Thrasher makes enough tonic to last a week on a Saturday afternoon, but that's only part of a day's work. He's working on a number of other recipes, including a tequila-based blend with thyme simple syrup, lemons and foaming Emergen-C tablets (for the right amount of fizz) that he hopes will taste like limoncello and foam like a science-fair volcano; and a pina colada-style drink made from coconut water, two different rums and his homemade Mexican Tepache, a traditional mix of pineapple rinds, brown sugar and herbs that's fermenting in a large plastic bucket in a backroom somewhere.

If everything goes as planned, these cocktails may make their way onto Eve's short list, alongside Eamonn's Cocktail, a bracing rickey made with Irish whiskey and a red lemonade that chef Armstrong used to drink as a boy in Dublin, and the stunning pickled martini, "based on my grandmother's pickle recipe," which contains sweet pickle juice, vodka infused with fennel (to balance the tartness) and topped with a frothy mountain of whipped pickle juice that's almost sudsy in texture.

Thrasher's mojito may even top his old recipe at Atlantico, thanks to a harmonious mix of rum and mint-infused simple syrup -- "No salad," he smirks, referring to the mint leaves that clog glasses at other bars -- and a very mild hint of lime.

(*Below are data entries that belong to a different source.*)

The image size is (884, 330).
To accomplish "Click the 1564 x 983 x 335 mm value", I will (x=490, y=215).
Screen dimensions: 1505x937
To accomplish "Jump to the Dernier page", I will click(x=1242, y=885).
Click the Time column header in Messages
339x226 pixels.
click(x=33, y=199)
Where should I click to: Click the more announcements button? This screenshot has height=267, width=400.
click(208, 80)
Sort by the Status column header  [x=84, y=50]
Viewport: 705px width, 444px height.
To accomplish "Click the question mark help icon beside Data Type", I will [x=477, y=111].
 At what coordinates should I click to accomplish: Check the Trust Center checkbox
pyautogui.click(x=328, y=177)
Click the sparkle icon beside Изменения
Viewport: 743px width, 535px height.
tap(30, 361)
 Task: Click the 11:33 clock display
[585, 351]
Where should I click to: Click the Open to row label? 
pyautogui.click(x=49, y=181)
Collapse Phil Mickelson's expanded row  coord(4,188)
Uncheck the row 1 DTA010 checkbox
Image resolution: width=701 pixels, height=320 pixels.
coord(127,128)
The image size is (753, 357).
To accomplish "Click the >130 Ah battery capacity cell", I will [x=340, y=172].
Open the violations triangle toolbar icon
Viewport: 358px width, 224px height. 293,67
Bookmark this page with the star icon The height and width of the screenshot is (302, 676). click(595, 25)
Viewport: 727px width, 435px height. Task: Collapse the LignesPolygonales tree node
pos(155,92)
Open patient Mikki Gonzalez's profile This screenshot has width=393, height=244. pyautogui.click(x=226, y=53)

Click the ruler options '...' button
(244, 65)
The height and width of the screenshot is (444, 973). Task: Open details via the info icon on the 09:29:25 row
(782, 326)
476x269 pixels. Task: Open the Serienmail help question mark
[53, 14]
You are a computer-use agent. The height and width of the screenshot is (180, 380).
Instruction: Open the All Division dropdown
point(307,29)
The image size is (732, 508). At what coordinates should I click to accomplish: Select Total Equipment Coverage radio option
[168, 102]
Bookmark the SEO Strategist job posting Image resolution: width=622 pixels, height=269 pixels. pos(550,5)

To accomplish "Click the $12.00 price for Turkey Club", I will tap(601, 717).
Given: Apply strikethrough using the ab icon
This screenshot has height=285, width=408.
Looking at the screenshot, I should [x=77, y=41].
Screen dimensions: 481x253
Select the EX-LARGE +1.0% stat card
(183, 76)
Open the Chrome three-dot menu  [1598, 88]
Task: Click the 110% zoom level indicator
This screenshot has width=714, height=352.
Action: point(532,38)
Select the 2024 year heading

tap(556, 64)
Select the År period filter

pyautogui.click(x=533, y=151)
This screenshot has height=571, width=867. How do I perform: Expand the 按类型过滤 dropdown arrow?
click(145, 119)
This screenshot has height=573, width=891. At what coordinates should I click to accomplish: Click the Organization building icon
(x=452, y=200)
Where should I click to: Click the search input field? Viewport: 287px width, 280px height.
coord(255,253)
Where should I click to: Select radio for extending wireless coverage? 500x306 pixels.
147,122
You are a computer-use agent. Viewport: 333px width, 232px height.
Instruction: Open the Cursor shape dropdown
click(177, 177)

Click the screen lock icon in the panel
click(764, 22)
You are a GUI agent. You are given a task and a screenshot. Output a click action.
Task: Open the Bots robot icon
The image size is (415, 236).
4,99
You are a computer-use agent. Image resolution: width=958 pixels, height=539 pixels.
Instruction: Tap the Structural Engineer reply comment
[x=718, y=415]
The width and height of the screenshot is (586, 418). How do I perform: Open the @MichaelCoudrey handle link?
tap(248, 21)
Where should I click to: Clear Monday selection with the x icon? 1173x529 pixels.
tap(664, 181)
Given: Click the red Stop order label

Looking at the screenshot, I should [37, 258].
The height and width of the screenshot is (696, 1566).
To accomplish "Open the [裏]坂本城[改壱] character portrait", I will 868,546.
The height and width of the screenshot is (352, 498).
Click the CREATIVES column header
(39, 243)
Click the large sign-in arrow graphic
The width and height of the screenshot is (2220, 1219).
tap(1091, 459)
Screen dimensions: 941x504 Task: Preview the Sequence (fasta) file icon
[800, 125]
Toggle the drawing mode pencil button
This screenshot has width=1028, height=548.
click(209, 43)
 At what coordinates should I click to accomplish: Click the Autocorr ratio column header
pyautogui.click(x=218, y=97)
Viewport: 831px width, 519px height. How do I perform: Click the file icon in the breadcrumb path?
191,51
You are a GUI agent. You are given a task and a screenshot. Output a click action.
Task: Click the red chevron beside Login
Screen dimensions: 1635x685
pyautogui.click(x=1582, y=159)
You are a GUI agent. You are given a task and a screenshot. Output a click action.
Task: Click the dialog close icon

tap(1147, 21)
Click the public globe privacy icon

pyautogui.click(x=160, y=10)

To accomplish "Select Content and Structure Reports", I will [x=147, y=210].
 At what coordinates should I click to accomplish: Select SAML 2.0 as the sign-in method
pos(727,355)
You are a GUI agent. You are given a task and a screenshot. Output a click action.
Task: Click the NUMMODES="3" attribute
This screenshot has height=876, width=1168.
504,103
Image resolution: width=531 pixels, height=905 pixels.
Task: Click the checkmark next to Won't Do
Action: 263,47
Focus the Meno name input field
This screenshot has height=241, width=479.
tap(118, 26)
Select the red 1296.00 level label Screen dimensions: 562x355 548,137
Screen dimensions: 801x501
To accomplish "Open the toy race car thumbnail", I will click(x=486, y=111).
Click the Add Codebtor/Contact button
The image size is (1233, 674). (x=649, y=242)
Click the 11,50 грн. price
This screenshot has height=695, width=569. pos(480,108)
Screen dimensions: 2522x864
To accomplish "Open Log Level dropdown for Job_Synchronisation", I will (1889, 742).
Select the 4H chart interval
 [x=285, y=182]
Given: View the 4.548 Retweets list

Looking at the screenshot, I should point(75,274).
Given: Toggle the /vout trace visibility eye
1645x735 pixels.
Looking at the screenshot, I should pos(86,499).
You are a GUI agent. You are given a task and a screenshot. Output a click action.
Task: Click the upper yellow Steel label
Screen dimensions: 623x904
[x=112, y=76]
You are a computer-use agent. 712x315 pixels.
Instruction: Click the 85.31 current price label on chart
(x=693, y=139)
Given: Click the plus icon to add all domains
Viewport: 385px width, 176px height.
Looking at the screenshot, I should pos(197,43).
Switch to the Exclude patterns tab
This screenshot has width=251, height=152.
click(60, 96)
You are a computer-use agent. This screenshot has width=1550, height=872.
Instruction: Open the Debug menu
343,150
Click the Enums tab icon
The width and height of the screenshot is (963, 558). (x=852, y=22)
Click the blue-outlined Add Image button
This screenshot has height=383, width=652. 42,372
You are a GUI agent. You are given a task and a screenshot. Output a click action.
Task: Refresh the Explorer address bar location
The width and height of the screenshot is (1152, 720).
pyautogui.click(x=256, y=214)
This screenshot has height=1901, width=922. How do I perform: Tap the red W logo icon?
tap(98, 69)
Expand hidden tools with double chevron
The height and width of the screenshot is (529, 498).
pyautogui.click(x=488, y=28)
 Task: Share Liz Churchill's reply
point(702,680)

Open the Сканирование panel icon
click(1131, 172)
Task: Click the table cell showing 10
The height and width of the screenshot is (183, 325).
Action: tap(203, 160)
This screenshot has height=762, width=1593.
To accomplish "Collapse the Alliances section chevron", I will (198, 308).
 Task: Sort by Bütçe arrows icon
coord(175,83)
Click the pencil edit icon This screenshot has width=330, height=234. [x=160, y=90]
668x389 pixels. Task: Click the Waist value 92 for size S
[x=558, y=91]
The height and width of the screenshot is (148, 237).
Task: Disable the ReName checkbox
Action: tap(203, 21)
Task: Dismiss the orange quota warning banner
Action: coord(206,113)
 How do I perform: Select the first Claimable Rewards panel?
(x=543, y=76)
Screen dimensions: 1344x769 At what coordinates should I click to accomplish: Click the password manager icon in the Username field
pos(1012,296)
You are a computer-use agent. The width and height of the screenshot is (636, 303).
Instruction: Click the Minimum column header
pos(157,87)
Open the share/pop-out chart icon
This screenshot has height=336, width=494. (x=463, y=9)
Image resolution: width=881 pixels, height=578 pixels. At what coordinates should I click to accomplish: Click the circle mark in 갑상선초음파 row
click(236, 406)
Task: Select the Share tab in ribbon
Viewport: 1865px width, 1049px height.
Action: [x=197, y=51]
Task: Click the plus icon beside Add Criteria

The short menu at Eve usually stays at 10 cocktails or less, and while the printed version changes "about twice a month" -- far more frequently than anywhere in town -- because Thrasher is such a stickler about using the freshest and most seasonal ingredients, he offers "verbal specials" nightly for customers who care to ask. (For the record, almost every cocktail is less than $10.) Some of Thrasher's creations sound like they belong at a cocktail aficionado's version of Cafe Atlantico's vaunted Minibar. Take the foie gras cocktail, a mixture of vodka, grappa and Spanish Licor 43 that was served alongside -- and meant to be consumed with -- a sliver of fatty goose liver on star anise. A new version of this infamous libation is on its way back later this summer.

"It sounds funny and cliche, but I dream about [cocktails]," he says with a smile. "I'll go to sleep thinking about a cocktail, and when I wake up, I've got the base of it down."